══ Data provided
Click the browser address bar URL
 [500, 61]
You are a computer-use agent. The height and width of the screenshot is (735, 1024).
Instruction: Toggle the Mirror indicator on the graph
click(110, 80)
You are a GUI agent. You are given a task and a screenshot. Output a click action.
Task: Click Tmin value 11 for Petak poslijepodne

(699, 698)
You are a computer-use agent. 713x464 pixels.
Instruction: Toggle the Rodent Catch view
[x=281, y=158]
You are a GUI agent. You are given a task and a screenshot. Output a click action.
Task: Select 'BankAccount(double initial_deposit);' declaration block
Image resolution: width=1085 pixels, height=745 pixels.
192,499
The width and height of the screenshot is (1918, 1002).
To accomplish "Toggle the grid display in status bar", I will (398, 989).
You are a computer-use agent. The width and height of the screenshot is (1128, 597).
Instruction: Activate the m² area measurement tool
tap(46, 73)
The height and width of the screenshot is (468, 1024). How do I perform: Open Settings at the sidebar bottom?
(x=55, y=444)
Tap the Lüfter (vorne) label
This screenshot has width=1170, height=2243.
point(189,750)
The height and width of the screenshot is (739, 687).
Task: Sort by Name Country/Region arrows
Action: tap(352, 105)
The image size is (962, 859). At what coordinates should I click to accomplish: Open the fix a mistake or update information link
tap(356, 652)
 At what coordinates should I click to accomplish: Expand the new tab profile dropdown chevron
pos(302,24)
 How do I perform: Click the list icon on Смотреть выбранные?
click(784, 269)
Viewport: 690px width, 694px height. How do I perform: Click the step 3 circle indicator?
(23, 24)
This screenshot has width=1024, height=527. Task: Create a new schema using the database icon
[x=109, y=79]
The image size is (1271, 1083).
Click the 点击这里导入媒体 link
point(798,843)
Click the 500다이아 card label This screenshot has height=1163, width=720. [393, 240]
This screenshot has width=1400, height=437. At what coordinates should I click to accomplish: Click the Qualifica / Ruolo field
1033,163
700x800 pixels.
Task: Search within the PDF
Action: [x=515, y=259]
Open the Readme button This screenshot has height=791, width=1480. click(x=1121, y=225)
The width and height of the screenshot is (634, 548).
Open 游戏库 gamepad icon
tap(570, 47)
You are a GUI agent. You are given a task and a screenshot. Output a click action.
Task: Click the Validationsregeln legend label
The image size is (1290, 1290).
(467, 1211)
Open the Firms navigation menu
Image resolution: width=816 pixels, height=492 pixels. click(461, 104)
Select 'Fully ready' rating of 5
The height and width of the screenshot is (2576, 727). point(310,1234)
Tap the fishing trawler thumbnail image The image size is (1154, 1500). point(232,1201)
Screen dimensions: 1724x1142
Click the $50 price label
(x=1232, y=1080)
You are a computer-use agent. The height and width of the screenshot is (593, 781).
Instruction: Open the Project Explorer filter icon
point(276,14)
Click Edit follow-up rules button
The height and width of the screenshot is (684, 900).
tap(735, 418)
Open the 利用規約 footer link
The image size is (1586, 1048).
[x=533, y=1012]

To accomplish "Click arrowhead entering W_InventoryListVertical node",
════
__Assigned task__
When you reach the line holding "Viewport: 690px width, 694px" in the records above, begin reproducing exactly, stop after the line holding "is (593, 781).", and output nothing else.

__Worked solution__
Viewport: 690px width, 694px height. How do I perform: Click the step 3 circle indicator?
(23, 24)
This screenshot has width=1024, height=527. Task: Create a new schema using the database icon
[x=109, y=79]
The image size is (1271, 1083).
Click the 点击这里导入媒体 link
point(798,843)
Click the 500다이아 card label This screenshot has height=1163, width=720. [393, 240]
This screenshot has width=1400, height=437. At what coordinates should I click to accomplish: Click the Qualifica / Ruolo field
1033,163
700x800 pixels.
Task: Search within the PDF
Action: [x=515, y=259]
Open the Readme button This screenshot has height=791, width=1480. click(x=1121, y=225)
The width and height of the screenshot is (634, 548).
Open 游戏库 gamepad icon
tap(570, 47)
You are a GUI agent. You are given a task and a screenshot. Output a click action.
Task: Click the Validationsregeln legend label
The image size is (1290, 1290).
(467, 1211)
Open the Firms navigation menu
Image resolution: width=816 pixels, height=492 pixels. click(461, 104)
Select 'Fully ready' rating of 5
The height and width of the screenshot is (2576, 727). point(310,1234)
Tap the fishing trawler thumbnail image The image size is (1154, 1500). point(232,1201)
Screen dimensions: 1724x1142
Click the $50 price label
(x=1232, y=1080)
You are a computer-use agent. The height and width of the screenshot is (593, 781).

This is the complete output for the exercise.